Plusieurs pages sombres, cependant, sur le procédé miracle en lui-même. Le boum exceptionnel encensé reste très avare en éléments concrets accessibles à tous. Les seuls arguments disponibles demeurent le port, le cacao, le café, la banane etc… Un classique de l’économie ivoirienne déjà en vogue au plus fort de la splendeur passée du vivant du vieux Houphouët-Boigny. À l’époque, un certain Ouattara, premier ministre avait les pleins pouvoirs. Pourtant, il n’avait jamais été question de taux de croissance renversant bien que la ressource d’exportation vedette du pays à savoir, le cacao s’échangeait à des coûts plus avantageux, sur le marché international. Jusqu’à présent, les laudateurs de la gouvernance Ouattara ne parviennent pas à expliquer comment, en moins d’un an, un dragon est né sans être grand exportateur de pétrole, de voiture, de matériel informatique, de produits pharmaceutiques, de manufactures, en tout cas de quelque chose d’autre que la matière première agricole brute.

Ce qui est, par contre, perceptible, se sont les attaques sporadiques qui continuent d’ensanglanter le pays. La crise postélectorale refuse de se dégonfler. Ce pays dévasté portant encore les stigmates de la barbarie, comptant des centaines de ses fils en exil à l’extérieur est ce que Brettons Woods essaie d’ériger en modèle pour la sous région.
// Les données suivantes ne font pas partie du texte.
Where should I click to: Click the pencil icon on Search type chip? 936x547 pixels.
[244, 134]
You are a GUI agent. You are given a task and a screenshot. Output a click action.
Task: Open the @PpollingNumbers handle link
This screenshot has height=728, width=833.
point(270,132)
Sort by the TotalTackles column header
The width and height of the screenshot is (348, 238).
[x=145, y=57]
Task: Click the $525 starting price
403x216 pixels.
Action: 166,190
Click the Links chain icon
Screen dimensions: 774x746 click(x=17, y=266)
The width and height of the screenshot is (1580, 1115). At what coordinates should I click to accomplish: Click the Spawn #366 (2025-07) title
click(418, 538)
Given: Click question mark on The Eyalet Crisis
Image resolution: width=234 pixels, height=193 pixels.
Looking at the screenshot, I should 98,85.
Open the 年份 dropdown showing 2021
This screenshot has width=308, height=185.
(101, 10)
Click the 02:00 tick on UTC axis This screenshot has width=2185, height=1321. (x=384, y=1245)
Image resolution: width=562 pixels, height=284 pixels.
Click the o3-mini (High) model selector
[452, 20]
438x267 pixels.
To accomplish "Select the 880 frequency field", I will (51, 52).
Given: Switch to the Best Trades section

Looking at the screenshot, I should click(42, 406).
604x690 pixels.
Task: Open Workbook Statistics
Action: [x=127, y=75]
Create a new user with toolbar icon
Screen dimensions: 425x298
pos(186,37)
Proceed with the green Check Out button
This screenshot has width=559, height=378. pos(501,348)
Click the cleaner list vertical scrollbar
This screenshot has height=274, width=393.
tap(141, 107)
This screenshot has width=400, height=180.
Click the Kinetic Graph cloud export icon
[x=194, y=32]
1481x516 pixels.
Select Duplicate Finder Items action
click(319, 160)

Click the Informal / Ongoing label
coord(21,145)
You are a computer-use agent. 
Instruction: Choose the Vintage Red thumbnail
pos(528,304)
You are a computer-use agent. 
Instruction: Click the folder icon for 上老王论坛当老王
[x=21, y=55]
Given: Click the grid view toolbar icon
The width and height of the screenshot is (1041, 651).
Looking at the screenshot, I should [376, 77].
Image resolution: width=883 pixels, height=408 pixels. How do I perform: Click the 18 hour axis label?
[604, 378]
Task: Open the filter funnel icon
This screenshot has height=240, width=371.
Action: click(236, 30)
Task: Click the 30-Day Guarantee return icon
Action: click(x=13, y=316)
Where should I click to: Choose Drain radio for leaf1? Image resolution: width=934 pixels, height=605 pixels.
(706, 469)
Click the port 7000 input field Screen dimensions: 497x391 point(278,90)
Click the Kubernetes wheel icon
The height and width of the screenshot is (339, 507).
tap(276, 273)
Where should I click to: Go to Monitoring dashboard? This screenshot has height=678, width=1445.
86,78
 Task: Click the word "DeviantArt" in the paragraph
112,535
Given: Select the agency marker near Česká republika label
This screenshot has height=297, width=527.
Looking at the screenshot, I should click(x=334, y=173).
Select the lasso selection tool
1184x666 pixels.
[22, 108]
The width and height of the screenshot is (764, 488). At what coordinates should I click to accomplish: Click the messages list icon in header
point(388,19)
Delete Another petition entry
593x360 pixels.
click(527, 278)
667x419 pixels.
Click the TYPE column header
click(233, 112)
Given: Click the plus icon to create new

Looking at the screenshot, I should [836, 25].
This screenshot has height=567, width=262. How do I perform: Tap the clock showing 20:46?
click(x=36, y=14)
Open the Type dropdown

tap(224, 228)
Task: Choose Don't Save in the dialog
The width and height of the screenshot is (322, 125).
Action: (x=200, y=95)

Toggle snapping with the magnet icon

Comme si, pour avoir des chances de voir son taux de croissance économique bondir de 15 points, en un an, il faut sortir d’une guerre ethnico-politique, enterrer près de 3.000 citoyens, faire mutiler des milliers d’autres, faire déporter le président sortant, faire exiler ou emprisonner les opposants. Avis à tous ceux qui rêvent d’embellie économique et de bienveillance de Bretton Woods. En guise de perspectives affichées par Ouattara lui-même à travers ses déclarations c’est l’hégémonie de la justice des vainqueurs et une réconciliation à pas de caméléon. À cette allure, le prochain miraculé dont les standards actuels se rapprochent de ceux du modèle ivoirien devrait, logiquement, être le Mali d’après le chaos des bombes françaises sur l’Azawad.

Paradoxalement, en Côte d’Ivoire comme au Mali, le salut est venu par l’armée du « maitre ». La France ne saurait supporter qu’un de ses protégés se retrouve dans le désastre après le passage de ses valeureux militaires. Le fait que les Brics (Brésil, Chine, Inde, Russie et Afrique du Sud) accusent le Fmi et la Banque mondiale d’être des forteresses d’opacité et de manipulation n’est certainement pas un banal caprice. Le Bénin, engagé de longue date dans des réformes est en droit de se poser des questions légitimes sur ces chiffres annoncés à propos de la Côte d’Ivoire revenue de l’enfer. N’est-ce pas le même parrain qui gère les réserves en devises des 14 Etats Cfa sans que ces derniers ne puissent en contrôler les flux sur le marché. Peut-on avoir l’assurance que les capacités en devises des uns n’ont pas été malicieusement attribuées à d’autres en guise de justification à l’interventionnisme armé ? Quelle est la dose diplomatique et géostratégique dans le taux de croissance en Côte d’Ivoire ?

Le doute est permis !!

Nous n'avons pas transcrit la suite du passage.